Mark, 46, an engineer in the RAF, has been involved in Bobsleigh since 2006. His interest was piqued by a random advert on a wall. “I was in work and it was one of those things where I thought, ‘what can I do to get myself out of work’. I was coming to the end of my rugby playing days because of my knees and I saw a poster that just said ‘luge’. Going down a hill at pace seemed good to me,” laughs the affable Welshman.

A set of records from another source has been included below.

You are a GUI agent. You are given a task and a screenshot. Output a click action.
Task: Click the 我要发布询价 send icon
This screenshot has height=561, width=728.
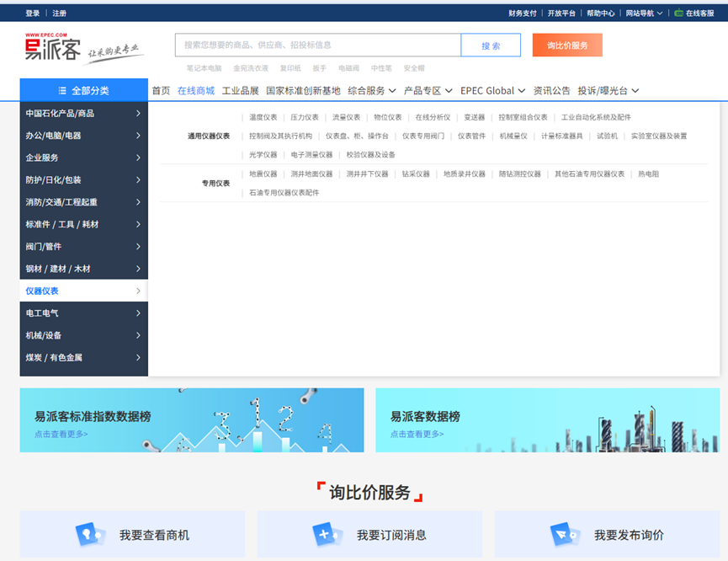coord(562,535)
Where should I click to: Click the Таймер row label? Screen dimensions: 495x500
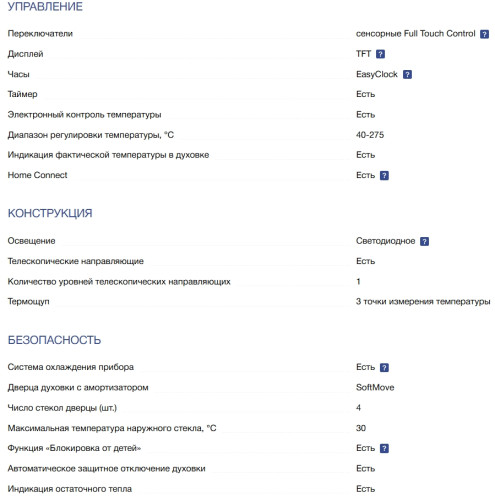[22, 94]
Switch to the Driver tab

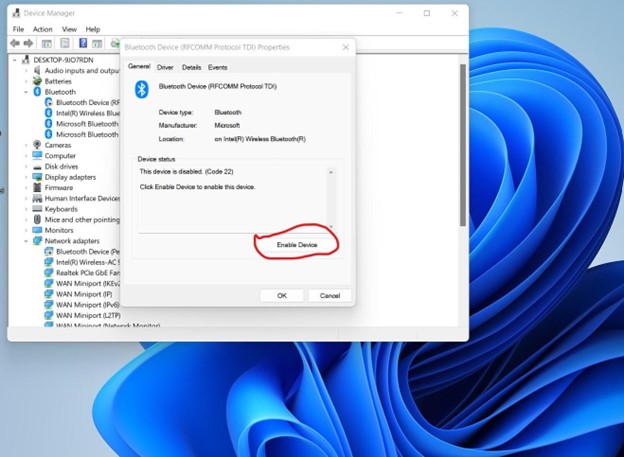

The father-of-two did the luge for three years after being encouraged by a colleague. “He did the skeleton himself and said, ‘We have a camp, I think you’d enjoy it’. I asked him to elaborate and he said ‘if you get a Christmas Tree and throw it down headfirst all the branches brush-in off the sides – that’s skeleton. If you throw it down stump first, all branches hit the side and they rip-off – that’s luge.’ He asked me what I fancied, and I said I’ll have a go at luge.”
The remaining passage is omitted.